When you first sign up for social media sites, the experience is exciting and new. You’re connecting with people, from friends to strangers, in new and intriguing ways. And there’s a feeling of being connected to those around you that can give you a real adrenaline rush.

But it only takes one bad experience — from a friend sharing too much information about your life, to a nasty response to one of your Tweets — to send some people running for the hills. Those who end up breaking up with social media display similar symptoms: vanishing status updates, disappearing or “untagged” pictures, and profile removal.

However, there are plenty of ways to resolve conflicts on Facebook®, Twitter® or other social media sites without withdrawing completely from social media society. MBA program faculty members Debbie Marchok and Jan Martin suggest these five tips to help you stay out of conflicts — or at least resolve them when they do happen:

1. Deadbolt your social network.

Brands and celebrities are always targets for hackers, but every user has a reason to be careful. “Unauthorized users could post inappropriate content in plain view of your co-workers and family, and create malicious links in an effort to steal information from those in your network,” Marchok says.

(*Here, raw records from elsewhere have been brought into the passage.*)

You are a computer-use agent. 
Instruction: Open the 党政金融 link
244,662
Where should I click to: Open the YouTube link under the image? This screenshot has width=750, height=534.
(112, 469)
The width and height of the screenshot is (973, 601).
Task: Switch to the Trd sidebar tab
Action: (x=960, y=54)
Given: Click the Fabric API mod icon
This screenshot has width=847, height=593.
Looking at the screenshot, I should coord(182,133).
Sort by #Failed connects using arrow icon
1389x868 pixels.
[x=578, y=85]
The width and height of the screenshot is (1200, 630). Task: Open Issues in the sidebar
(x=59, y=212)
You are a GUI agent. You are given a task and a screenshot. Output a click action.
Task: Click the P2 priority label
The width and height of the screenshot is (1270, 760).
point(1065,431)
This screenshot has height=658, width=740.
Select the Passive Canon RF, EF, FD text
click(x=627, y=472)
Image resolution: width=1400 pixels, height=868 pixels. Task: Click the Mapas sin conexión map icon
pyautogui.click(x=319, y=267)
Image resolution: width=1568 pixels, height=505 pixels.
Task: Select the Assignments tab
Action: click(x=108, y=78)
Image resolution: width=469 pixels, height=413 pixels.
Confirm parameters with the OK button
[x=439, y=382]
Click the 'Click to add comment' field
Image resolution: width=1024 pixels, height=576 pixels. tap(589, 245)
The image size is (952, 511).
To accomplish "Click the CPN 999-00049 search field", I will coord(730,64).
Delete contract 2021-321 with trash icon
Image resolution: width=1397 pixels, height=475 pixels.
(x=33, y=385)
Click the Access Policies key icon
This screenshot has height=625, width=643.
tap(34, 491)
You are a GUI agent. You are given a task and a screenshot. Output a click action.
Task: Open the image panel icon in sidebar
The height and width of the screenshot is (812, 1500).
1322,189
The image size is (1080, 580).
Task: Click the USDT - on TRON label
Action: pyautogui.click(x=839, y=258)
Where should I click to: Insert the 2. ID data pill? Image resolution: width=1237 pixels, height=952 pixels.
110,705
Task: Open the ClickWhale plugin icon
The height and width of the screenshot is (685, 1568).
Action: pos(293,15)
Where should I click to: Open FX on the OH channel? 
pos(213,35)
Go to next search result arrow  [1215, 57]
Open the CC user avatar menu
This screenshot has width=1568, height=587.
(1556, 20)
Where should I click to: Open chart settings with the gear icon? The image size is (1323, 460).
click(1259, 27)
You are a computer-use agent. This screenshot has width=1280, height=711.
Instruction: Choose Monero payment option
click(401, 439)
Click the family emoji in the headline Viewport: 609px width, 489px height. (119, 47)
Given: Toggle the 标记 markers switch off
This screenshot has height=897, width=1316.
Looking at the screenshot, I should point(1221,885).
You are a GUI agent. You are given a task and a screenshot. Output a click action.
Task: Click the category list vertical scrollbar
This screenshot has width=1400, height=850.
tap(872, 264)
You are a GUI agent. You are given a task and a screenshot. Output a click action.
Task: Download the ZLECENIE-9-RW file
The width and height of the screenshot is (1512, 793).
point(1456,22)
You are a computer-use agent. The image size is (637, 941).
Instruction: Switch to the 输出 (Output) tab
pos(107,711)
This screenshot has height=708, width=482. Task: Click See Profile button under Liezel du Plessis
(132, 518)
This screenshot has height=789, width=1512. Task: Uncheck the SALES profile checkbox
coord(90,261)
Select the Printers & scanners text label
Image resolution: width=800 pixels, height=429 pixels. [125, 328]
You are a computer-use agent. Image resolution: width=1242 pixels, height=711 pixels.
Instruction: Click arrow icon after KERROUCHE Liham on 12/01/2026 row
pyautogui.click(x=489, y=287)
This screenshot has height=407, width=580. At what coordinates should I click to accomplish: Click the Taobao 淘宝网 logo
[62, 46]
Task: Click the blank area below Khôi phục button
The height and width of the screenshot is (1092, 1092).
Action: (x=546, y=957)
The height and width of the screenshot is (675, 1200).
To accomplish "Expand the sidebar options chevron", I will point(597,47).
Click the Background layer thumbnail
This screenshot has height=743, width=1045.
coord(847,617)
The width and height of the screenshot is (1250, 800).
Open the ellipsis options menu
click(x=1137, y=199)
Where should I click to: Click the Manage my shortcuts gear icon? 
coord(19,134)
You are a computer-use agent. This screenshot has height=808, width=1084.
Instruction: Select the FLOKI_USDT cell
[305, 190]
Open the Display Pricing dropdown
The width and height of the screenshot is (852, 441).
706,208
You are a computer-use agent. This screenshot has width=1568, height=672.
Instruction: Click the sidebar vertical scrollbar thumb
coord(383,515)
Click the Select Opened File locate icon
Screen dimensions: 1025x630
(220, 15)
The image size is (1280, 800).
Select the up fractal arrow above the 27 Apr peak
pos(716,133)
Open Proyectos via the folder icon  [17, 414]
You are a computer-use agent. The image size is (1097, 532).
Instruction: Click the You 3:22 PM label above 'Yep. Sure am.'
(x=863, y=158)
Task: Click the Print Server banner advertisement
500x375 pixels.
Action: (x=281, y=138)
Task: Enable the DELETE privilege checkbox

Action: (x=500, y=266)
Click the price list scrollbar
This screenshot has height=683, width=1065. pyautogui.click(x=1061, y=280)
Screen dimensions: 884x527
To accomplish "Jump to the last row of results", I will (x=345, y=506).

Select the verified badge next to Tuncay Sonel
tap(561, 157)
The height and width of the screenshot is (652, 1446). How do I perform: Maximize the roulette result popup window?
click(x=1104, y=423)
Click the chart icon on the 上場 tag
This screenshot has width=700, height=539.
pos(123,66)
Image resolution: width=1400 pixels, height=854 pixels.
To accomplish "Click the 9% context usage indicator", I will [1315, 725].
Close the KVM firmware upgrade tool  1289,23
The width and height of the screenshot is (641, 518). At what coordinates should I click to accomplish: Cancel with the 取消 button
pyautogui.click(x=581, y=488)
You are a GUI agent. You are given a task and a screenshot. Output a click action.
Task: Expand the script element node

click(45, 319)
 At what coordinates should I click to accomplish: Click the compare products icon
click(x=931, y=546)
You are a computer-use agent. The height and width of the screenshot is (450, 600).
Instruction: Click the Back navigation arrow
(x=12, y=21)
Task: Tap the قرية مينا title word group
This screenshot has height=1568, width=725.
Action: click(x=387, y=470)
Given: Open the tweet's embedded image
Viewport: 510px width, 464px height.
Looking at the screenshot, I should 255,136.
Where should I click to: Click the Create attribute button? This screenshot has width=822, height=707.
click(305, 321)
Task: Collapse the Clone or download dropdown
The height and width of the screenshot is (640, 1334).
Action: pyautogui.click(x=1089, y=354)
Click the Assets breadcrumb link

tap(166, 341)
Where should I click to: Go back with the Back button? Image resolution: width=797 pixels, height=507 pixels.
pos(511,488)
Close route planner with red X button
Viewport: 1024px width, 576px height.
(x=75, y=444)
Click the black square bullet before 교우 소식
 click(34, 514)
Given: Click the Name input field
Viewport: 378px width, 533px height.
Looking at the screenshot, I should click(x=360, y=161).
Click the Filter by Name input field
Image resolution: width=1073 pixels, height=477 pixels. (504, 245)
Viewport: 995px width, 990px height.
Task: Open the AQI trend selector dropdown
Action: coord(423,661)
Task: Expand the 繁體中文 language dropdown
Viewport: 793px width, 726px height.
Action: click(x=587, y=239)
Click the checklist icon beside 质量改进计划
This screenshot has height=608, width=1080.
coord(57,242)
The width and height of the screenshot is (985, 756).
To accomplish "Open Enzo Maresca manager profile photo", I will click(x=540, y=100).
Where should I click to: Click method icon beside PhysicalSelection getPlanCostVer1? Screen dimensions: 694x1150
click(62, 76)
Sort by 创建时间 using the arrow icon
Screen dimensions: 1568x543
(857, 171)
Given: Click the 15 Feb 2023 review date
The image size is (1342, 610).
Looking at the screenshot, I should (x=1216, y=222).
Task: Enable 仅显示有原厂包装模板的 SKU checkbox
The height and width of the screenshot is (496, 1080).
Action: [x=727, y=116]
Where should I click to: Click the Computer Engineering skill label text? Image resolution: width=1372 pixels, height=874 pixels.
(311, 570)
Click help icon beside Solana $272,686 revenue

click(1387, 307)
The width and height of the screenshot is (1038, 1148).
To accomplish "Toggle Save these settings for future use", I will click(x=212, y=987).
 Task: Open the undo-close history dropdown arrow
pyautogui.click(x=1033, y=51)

If you should be a victim of a hacked account, Marchok suggests acknowledging the breach, apologizing and changing your privacy settings as soon as possible to protect yourself and those in your network. She adds that regularly changing your password can be the best, most proactive way to keep your account secure.

2. Develop a thick skin.

Social networks are an excellent way to spread news — even when it's untrue. Martin began campaigning for a seat on the Colorado Springs City Council in 2011 and noticed several negative posts and rumors about her from supporters of rival candidates. Looking back at the experience, Martin says, “Even though it's easy for negative comments to hurt your feelings, remember to stay on topic and be professional. Always take the high road.”

3. Stay positive.

Because casual written communication like you find on social media sites can be easily misconstrued, it’s important to give people the benefit of the doubt when you’re reading their posts, since you can’t use vocal cues or body language to determine their intended tone.

“Posting and responding to fellow social media users in a positive way is one of the surefire ways of lessening the impact of negative social media experiences,” says Marchok, a marketing executive.

4. Remove “later” from your vocabulary.

Another key to getting the best experience from the social network of your choice is to be responsive. When replying to your followers, Marchok advises, "If the recipients don’t receive information timely, they may misinterpret your lack of response. Social media contact is 24/7 — 24 hours a day, seven days per week. Communicate with people as such."

5. When in doubt, take it offline.

When a conflict situation arises on a social media site, the best way to resolve it is, surprisingly, off of social media.

“If you do take a negative position,” Marchok explains, “it's best to send a private message or communicate in a one-on-one setting.”